NIST attempted to quantify the accuracy of facial recognition algorithms defined by sex, age, race, or country of birth using four datasets from different sources in the United States. According to the findings, females, indigenous peoples, Asians, and African Americans all had high rates of false positives. False positives on images of Asian subjects were significantly lower in China. The importance of representativeness in the training data used is further emphasized by the difference in algorithmic performance based on development location.

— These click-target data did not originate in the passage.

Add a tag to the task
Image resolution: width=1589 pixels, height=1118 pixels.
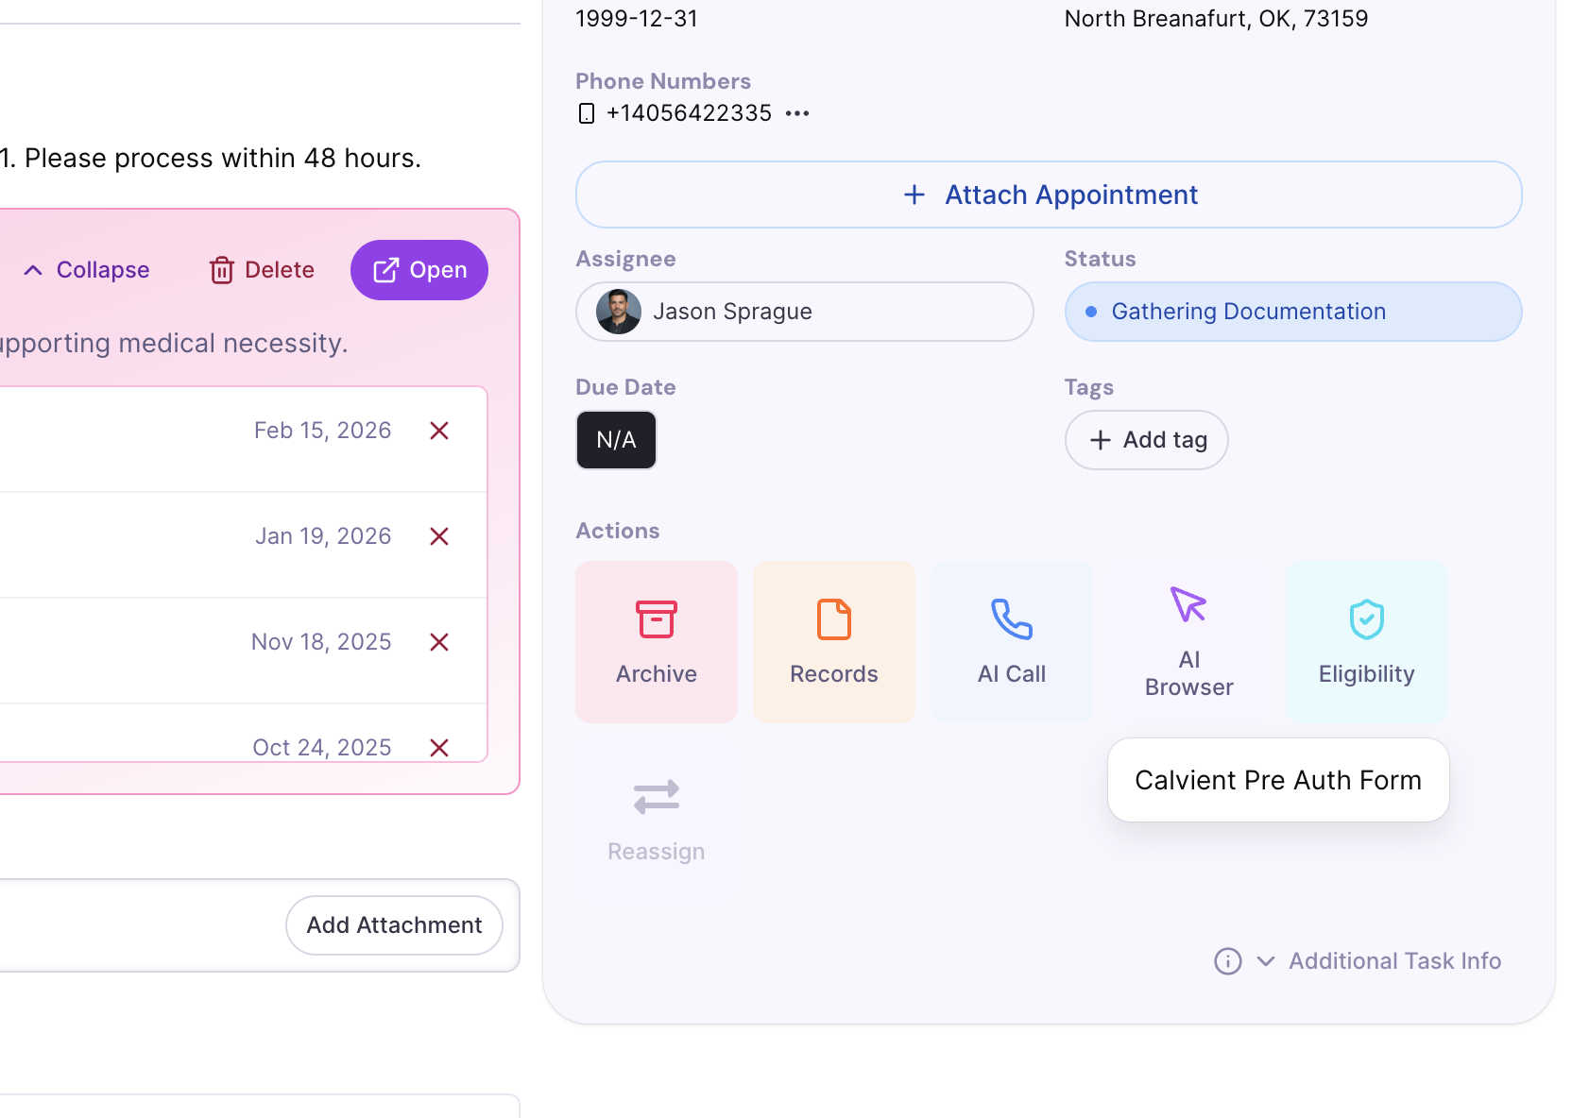1146,440
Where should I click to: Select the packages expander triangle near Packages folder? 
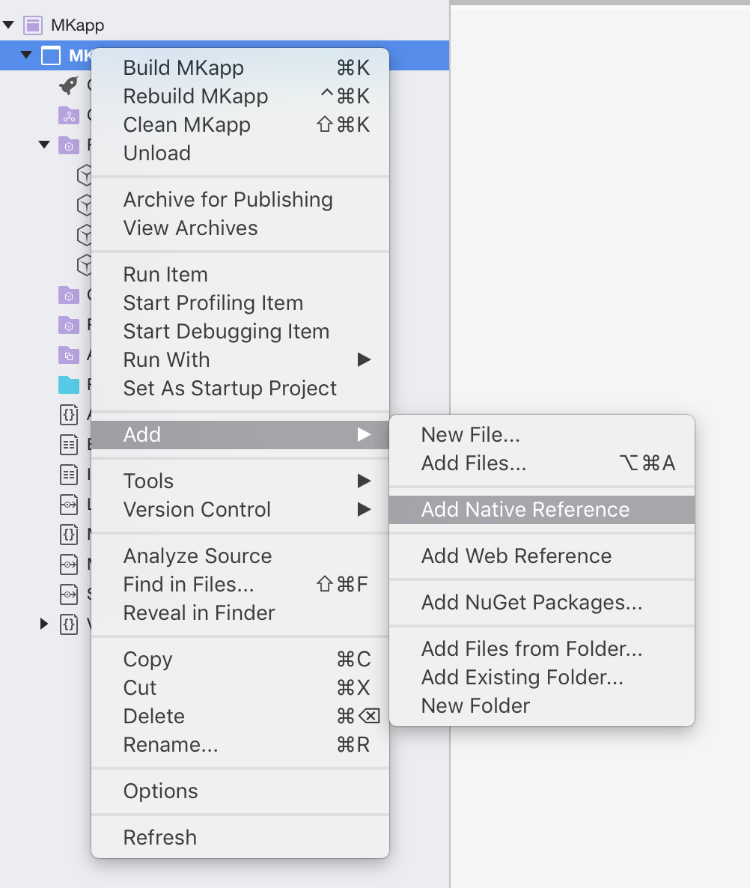[x=44, y=145]
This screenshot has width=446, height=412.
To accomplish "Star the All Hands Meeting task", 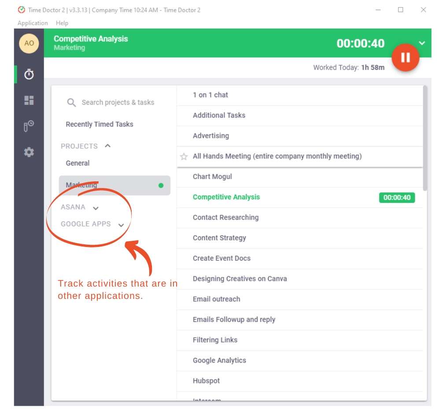I will click(x=184, y=156).
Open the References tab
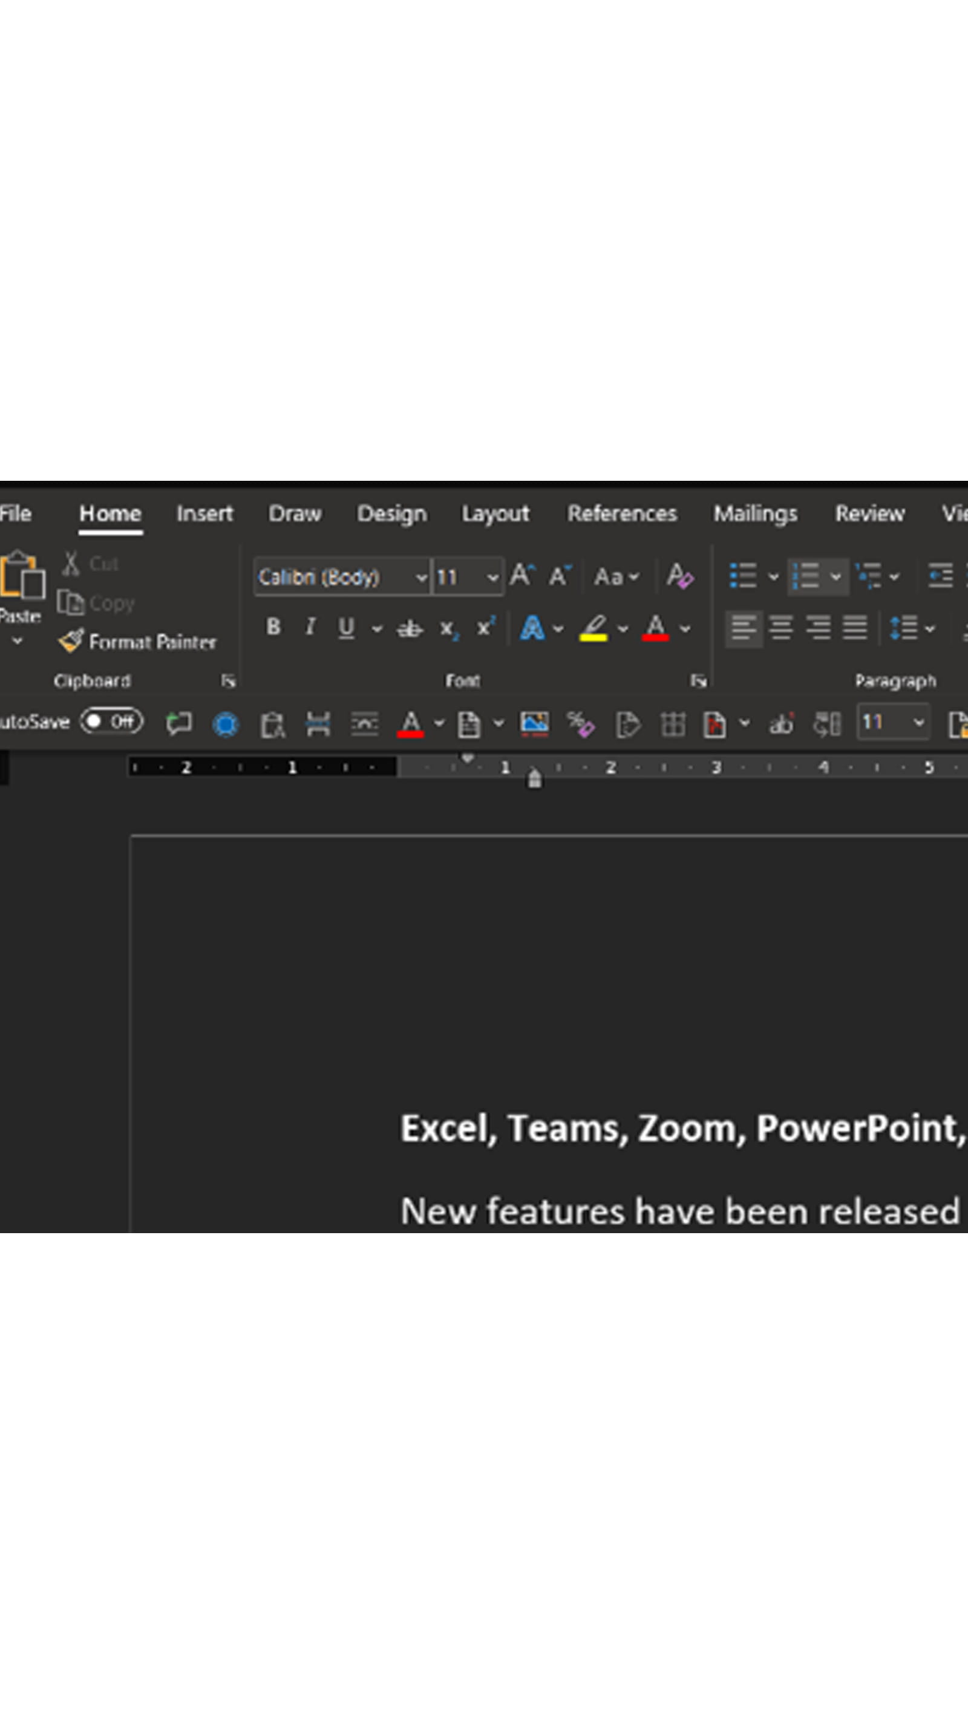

Simply put, if the training and validation data does not reflect the real-world population, AI is likely to miss them in real-world applications, potentially exacerbating existing inequalities. The other side of this issue is the overrepresentation of sensitive characteristics introduced through data collection and selection.
3. Accuracy
The assumption that the information or value conveys the true state of the source is factually correct and unambiguous is referred to as data accuracy. A data value’s accuracy is determined by comparing it to a known reference value. The degree to which accuracy can be determined varies, and it can be influenced by the context or additional information that needs to be verified. Data curation and accuracy evaluation frequently necessitate the input of trained experts in the field and data curators. However, verification and precision assessment are impossible in many cases, such as with data corpuses made up of social media posts. The value of data accuracy varies by application, but in general, accuracy is one of the most important data characteristics that influences AI outcomes.
4. Completeness
The term “data completeness” refers to data that contains no missing values. There are no flaws in a complete dataset that affect the data’s usability, accuracy, and integrity. Because of the rapid changes in big data, incompleteness is a common characteristic of low-quality data. Assume data isn’t acquired in real-time or isn’t processed promptly. In that case, there is a risk of using out-of-date data and, as a result, producing inaccurate results and making incorrect decisions/predictions, which could have serious financial and ethical consequences. As a result, since an algorithm that makes predictions based on temporal data requires timely data to make accurate predictions, the training data will likely need to be updated as needed. Completeness can be achieved through data correction or imputation, both of which can be time-consuming.
5. Accessibility
Accessibility of relevant datasets is an important consideration, as AI development thrives on access to big and varied datasets. Accessibility directly relates to several factors such as privacy regulations such as the GDPR or HIPAA (sensitive data is inaccessible and protected), legal and administrative barriers that affect timeliness, commercial restrictions, ownership, discoverability, etc.
6. Coverage
Coverage is a term that describes how representative a dataset is in terms of geography and demographics. To avoid bias, a dataset’s coverage must be high. Geospatial AI refers to the development of ‘digital geospatial information representing space/time-varying phenomena,’ as well as geographic and temporal coverage, or ‘frequent revisit times.’ In a healthcare setting, good data coverage may be difficult to achieve in low and middle-income countries where healthcare or representative data are unavailable and in high-income countries where access to healthcare may be unequal due to costs.
The characteristics of data that can influence the outcome of AI technology have been briefly described in this post. Data Quality Assessments (DQA) and Data Gap Analysis are two processes that can help assess data and mitigate any quality issues. Using good Data Governance to ensure data quality throughout the AI development process is critical in avoiding what has been dubbed “garbage in, garbage out,” where poor data leads to poor results.